• [TASK OBJECTIVE] In the records that follow, find each line with "screenshot" and pull it out.

==== SOURCE DATA

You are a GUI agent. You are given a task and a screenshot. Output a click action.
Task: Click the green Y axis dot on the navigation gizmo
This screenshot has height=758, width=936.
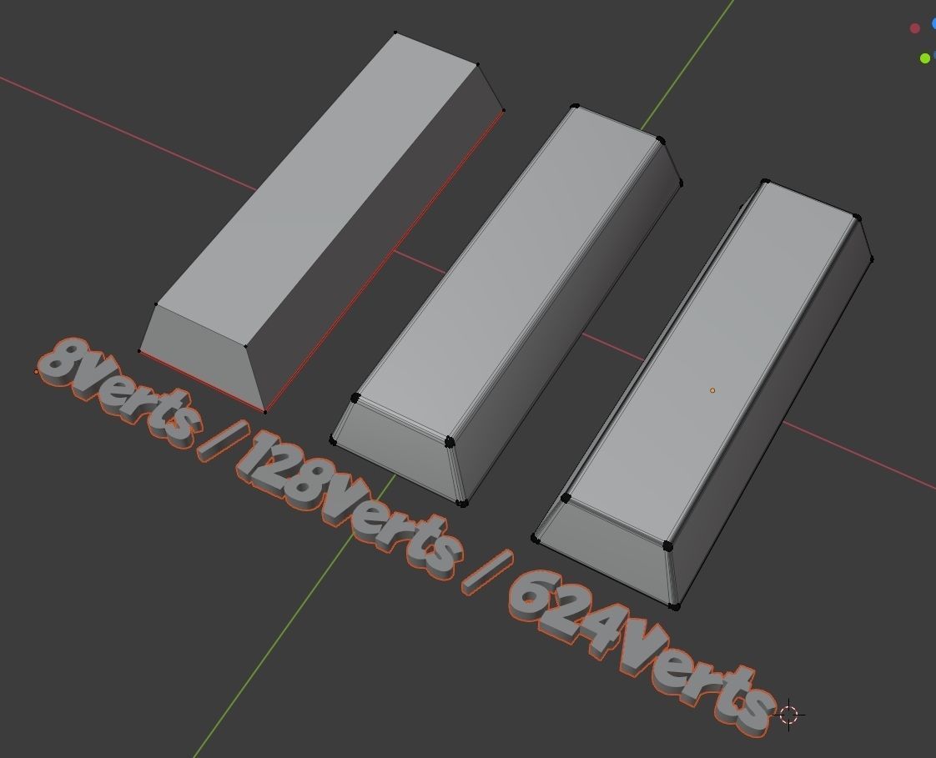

========
==== SOURCE DATA

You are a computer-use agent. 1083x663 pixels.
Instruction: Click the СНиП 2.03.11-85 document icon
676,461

========

• [PROBLEM SOLUTION]
You are a GUI agent. You are given a task and a screenshot. Output a click action.
This screenshot has height=758, width=936.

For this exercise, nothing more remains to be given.